▸ **CONSIGNE**
Pouvez-vous reproduire à l'identique les lignes des relevés, en partant de la toute première et en terminant par celle qui contient « Looking at the screenshot, I should point(365,393). », les deux comprises ?

[Relevés de localisation d'éléments]

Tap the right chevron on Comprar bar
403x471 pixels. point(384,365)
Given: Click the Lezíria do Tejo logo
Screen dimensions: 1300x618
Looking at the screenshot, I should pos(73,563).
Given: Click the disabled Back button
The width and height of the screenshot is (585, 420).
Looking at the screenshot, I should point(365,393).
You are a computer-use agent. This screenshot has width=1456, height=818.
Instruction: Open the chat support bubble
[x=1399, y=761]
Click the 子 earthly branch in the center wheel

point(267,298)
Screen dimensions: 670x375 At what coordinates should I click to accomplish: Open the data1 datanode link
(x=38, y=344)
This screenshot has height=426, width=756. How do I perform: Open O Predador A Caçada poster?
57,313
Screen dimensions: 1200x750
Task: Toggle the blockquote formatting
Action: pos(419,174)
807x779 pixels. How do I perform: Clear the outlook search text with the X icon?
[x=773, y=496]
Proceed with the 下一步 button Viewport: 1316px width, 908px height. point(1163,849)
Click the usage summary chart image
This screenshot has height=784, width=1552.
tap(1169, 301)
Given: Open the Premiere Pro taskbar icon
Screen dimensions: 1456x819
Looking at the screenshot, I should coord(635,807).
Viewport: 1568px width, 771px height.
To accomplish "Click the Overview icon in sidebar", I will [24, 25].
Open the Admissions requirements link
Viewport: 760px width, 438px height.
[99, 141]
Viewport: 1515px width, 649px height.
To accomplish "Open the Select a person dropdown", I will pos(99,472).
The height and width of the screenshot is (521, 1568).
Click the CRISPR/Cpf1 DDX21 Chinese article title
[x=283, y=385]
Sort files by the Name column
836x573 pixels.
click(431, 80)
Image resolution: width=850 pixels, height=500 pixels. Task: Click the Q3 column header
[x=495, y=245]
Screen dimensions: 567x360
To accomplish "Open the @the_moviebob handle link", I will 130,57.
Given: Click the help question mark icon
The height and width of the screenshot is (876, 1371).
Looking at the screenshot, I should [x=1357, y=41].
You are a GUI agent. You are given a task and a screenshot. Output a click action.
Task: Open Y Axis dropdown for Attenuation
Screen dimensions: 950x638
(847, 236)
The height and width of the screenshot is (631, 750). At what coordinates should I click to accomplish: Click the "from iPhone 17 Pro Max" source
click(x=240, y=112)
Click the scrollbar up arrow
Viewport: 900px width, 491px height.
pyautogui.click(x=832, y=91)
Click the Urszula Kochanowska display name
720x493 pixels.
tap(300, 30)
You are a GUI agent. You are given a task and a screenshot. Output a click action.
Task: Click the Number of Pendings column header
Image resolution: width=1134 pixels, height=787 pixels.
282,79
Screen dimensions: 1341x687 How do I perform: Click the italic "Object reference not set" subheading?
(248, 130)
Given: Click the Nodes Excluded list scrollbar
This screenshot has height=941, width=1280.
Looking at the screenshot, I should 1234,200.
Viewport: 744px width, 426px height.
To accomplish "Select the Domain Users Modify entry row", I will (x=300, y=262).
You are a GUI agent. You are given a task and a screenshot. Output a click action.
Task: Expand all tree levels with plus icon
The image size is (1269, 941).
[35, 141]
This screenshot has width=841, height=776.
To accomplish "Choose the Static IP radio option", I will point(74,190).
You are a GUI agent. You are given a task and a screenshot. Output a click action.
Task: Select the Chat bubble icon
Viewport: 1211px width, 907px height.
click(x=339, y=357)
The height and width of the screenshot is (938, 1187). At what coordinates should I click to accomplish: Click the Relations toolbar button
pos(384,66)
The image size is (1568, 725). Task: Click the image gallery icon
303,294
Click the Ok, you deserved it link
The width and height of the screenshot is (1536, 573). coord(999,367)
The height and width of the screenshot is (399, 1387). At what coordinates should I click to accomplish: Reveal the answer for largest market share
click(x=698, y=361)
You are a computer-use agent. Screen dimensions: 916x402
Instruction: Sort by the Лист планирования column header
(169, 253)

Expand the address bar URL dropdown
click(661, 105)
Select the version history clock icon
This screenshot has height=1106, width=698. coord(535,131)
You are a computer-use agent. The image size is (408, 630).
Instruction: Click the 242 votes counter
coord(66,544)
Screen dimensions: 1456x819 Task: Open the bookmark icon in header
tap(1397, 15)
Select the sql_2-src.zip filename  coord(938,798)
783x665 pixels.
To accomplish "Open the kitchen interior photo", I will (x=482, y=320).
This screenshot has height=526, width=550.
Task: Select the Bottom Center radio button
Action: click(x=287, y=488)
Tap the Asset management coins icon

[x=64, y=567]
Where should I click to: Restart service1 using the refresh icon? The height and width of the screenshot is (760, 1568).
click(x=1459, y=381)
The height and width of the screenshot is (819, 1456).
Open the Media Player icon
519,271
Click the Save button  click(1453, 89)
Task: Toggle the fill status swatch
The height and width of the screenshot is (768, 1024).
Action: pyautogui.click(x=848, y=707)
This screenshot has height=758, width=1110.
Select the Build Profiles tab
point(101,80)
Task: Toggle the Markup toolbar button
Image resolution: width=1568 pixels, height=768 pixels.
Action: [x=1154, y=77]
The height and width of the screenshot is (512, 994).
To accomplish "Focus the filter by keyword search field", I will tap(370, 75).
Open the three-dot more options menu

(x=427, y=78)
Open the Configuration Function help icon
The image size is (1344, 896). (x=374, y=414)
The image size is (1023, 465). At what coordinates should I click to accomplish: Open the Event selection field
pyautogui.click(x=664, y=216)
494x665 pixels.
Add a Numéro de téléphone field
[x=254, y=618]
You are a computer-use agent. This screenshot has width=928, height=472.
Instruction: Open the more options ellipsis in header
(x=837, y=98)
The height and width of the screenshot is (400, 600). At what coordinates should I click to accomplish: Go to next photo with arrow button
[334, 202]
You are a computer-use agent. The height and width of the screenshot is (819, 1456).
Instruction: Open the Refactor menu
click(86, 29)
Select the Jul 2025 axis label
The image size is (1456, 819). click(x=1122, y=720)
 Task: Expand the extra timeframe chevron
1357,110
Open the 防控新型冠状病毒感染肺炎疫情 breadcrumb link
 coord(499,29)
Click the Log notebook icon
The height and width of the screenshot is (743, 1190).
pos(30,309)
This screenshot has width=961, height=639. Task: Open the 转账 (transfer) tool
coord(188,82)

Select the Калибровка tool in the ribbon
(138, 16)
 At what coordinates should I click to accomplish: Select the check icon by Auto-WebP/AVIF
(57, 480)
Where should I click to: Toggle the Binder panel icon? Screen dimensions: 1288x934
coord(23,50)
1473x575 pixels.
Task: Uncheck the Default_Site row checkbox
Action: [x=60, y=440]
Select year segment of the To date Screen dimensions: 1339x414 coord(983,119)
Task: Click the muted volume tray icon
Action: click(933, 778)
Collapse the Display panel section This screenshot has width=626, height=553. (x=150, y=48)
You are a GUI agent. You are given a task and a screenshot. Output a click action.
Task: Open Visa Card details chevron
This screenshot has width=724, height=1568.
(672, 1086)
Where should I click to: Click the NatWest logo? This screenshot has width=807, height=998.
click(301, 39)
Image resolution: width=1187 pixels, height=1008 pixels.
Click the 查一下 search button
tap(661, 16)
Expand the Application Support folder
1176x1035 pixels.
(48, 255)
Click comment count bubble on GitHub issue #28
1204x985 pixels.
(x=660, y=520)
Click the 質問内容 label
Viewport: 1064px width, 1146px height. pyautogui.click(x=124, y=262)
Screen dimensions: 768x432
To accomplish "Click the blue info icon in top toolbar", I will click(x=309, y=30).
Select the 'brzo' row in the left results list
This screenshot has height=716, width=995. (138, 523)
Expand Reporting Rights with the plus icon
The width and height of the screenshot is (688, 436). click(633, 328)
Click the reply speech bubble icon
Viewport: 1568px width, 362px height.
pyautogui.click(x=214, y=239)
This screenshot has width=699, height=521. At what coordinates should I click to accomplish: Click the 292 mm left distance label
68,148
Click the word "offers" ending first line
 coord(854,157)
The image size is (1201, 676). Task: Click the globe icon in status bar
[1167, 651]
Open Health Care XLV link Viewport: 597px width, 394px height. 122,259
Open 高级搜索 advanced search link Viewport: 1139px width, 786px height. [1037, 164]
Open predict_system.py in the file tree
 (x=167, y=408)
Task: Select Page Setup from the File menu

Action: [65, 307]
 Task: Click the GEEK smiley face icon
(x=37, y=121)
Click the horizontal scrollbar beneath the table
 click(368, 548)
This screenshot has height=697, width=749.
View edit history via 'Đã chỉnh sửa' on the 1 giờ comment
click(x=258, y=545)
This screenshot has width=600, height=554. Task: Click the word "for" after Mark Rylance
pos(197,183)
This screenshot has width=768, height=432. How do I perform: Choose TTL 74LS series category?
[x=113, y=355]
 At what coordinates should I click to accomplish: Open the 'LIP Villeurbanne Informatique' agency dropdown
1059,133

▸ **RÉPONSE RÉDIGÉE**
Tap the right chevron on Comprar bar
403x471 pixels. point(384,365)
Given: Click the Lezíria do Tejo logo
Screen dimensions: 1300x618
Looking at the screenshot, I should pos(73,563).
Given: Click the disabled Back button
The width and height of the screenshot is (585, 420).
Looking at the screenshot, I should point(365,393).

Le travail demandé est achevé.